DDCAF: dynamic dual cross-attention fusion framework for multimodal hate speech detection
摘要
The rapid spread of offensive and violent speech over social media platforms adds a significant threat to community harmony. In particular, hateful memes are multimodal artefacts that combine images with text to convey implicit or sarcastic hate cues that remain difficult to detect because they often bypass traditional unimodal detection methods. To address this problem, we proposed Dynamic Dual Cross-Attention Fusion (DDCAF), a novel multimodal framework for detecting hate speech that integrates profound semantic comprehension from both visual and textual modalities. It uses a dual-stream architecture consisting of a RoBERTa-based text encoder and a Vision Transformer-based image encoder. Using a bidirectional cross-attention mechanism, the model dynamically computes text-guided visual attention and visual-guided text attention, enabling it to prioritize semantically aligned features across modalities.
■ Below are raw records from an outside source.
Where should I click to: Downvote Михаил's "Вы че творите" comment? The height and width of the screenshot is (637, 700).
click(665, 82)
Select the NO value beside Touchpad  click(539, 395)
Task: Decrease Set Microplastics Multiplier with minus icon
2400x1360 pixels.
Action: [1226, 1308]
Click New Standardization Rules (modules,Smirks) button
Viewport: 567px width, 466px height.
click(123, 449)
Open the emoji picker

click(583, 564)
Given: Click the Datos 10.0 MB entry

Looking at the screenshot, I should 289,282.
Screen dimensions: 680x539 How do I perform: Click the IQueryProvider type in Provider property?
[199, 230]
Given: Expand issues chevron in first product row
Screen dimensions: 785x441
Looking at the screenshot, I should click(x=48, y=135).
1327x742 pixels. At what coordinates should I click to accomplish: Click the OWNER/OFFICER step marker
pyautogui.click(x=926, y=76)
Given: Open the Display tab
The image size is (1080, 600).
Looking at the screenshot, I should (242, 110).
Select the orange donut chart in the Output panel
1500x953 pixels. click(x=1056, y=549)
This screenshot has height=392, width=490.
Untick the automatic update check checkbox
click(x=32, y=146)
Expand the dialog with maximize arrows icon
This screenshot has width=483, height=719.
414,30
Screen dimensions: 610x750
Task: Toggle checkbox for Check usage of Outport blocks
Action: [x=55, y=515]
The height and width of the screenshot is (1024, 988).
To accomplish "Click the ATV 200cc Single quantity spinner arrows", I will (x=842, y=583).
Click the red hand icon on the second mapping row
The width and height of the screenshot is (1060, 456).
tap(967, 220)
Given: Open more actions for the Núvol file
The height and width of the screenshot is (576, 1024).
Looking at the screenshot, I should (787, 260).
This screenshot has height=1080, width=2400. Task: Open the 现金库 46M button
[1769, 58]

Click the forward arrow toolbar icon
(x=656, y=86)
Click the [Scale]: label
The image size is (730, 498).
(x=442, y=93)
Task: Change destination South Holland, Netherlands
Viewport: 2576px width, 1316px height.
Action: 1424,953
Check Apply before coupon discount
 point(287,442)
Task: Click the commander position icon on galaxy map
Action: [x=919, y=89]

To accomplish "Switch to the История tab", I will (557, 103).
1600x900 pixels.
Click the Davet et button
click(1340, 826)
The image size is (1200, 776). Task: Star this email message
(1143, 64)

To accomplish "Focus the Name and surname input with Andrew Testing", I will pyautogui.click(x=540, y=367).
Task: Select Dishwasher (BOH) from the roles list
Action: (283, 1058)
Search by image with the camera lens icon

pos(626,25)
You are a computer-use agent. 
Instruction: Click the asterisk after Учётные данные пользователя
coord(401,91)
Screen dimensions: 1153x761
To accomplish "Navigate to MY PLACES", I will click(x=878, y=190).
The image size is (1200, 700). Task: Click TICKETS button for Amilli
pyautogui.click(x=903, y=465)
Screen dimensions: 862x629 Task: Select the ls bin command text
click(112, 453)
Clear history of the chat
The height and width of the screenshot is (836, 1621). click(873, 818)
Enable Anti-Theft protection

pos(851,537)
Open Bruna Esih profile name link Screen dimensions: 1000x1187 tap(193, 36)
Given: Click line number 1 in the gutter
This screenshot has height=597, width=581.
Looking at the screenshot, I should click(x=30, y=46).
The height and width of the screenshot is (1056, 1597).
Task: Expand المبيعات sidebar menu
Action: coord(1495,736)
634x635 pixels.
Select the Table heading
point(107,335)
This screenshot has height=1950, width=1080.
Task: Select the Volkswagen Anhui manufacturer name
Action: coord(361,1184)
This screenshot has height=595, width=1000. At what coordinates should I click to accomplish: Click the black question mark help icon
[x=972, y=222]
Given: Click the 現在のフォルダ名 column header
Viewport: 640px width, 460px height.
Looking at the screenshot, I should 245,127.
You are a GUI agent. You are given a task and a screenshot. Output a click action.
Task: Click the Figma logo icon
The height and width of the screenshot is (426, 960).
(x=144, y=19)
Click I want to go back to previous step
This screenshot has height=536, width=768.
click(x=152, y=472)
The dynamic attention-driven fusion mechanism is able to identify subtle, context-dependent cues of hate intent. The proposed framework is primarily tested on multimodal benchmark datasets such as Hateful Memes and MMHS150K, while also assessing unimodal baselines (HateEval and OLID). The experimental findings reveal that it surpasses existing approaches, providing an accuracy of 89.35% on Hateful Memes and 91.20% on MMHS150K. Furthermore, ablation studies are carried out to demonstrate the impact of the subcomponent within the DDCAF, which emphasises the value of dynamic adaptive gating in capturing intermodal dependencies.